Я отправилась в северную часть города. Так далеко я еще никогда не была. Я дошла до самого холма Плезант, а затем, расспрашивая прохожих, нашла Роудни-стрит.

Эта улица находилась далеко от Бэк-Фиби-Анн-стрит, но с тех пор, если погода выдавалась хорошая, я часто приходила сюда по воскресеньям и прогуливалась туда и обратно по самой престижной улице в Ливерпуле, рассматривая дома эпохи короля Георга с ажурными коваными балконами. Я видела девочек приблизительно моего возраста, но какая между нами была разница! Дома, на Воксхолл-роуд, я ничем не отличалась от любой другой девчонки — повседневное платье, которое было мне слишком мало, все в кляксах и заплатках, поношенные башмаки и рваный платок. На Роудни-стрит девочки носили красивые платья и бархатные пелерины. Их чулки были чистыми, без следов штопки, лакированные туфельки блестели, а на некоторых даже имелись серебряные пряжки. Волосы девочек были украшены сатиновыми лентами, кожа была чистой, а взгляд — ясным. Они смотрели сквозь меня, словно я была пустым местом. Они видели во мне нищую, которая жила возле доков. Со мной никто не заговаривал, кроме одной дородной матроны, которой я повстречалась на пути, пока стояла, разглядывая одно из великолепных зданий.

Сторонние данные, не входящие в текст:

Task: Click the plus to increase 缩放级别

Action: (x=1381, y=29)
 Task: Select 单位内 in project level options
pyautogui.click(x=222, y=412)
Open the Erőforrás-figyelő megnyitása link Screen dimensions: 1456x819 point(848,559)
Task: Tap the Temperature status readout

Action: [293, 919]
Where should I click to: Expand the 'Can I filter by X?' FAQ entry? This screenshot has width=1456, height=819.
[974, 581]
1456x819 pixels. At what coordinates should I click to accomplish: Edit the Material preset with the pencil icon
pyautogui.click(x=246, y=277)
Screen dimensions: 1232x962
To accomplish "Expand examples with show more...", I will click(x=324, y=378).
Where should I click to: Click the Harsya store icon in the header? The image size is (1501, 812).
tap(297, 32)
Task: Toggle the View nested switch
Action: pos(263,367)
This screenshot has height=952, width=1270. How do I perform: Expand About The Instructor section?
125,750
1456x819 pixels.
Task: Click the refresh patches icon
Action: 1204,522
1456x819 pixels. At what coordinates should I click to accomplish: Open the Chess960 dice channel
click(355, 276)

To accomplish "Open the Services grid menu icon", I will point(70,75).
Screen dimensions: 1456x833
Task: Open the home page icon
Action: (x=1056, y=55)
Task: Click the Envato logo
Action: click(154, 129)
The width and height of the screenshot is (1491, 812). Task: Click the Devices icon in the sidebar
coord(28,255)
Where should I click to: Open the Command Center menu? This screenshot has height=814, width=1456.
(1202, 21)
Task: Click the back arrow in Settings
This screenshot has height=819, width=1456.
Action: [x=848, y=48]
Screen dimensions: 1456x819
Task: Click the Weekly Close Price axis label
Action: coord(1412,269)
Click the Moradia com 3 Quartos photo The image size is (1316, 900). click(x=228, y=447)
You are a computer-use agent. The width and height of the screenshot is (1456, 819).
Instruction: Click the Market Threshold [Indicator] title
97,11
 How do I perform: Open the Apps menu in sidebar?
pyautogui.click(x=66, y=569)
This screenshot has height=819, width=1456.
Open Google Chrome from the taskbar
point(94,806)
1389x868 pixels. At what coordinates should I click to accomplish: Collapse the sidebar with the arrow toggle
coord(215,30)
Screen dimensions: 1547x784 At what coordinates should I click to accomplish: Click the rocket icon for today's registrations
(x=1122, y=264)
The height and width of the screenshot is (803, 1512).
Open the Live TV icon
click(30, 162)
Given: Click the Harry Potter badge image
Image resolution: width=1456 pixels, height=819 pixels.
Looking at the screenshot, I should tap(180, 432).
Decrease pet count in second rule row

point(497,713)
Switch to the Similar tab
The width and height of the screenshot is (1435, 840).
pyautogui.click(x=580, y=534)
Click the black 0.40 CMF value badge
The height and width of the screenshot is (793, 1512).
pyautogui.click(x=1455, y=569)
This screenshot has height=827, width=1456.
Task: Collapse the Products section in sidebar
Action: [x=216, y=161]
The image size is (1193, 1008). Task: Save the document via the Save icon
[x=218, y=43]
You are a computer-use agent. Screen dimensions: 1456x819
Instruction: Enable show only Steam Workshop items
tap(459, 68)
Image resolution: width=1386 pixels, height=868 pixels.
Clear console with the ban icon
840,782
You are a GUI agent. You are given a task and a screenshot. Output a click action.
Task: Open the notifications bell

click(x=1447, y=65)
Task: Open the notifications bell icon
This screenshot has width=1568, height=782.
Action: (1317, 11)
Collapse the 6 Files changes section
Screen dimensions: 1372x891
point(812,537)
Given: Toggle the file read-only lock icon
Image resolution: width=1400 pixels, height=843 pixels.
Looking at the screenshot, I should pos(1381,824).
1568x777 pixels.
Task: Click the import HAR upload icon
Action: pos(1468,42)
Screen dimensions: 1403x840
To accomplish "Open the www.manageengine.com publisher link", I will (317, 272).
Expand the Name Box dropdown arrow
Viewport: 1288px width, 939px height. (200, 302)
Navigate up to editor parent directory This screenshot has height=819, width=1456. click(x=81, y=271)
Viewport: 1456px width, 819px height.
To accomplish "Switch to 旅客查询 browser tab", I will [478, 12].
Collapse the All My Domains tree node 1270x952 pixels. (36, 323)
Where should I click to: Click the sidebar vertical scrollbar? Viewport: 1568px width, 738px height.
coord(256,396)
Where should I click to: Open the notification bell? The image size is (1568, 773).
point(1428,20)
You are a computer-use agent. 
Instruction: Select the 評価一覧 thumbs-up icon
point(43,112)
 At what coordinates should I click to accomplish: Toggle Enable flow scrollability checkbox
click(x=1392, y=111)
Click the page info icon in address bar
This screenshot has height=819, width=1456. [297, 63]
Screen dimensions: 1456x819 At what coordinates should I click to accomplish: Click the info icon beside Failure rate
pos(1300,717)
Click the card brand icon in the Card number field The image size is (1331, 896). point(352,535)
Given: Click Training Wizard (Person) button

— Знай свое место, девочка, — пропыхтела она. — Это приличная улица. Нам не нужны здесь такие, как ты.

Я не обратила на нее внимания. Меня не заботило, какого мнения она или другие люди, живущие здесь, обо мне. Я внимательно изучала лица всех мужчин, попадавшихся мне на улице, шли ли они пешком, ехали ли верхом, выглядывали ли из окошек лакированных экипажей или сидели в открытых фаэтонах с высокими колесами. Я искала одно-единственное лицо, которое стояло у меня перед глазами, хотя я никогда его не видела: с золотистыми искорками в глазах, которые так похожи на мои, и с такими же, как у меня, светлыми волосами.

Я знала, как он должен выглядеть: отец стоял передо мной как живой, благодаря истории, рассказанной моей мамой.

Каждый раз после этих безрезультатных поисков я возвращалась назад в бедную часть города. По мере того как дома становились все меньше, сиротливо прижимаясь друг к дружке, и постепенно превращались в настоящие трущобы, я чувствовала, как угнетает меня мое нищенское существование. Это чувство было столь же явным, как и боль в ступнях, стертых в кровь слишком тесными ботинками, купленными у старьевщика.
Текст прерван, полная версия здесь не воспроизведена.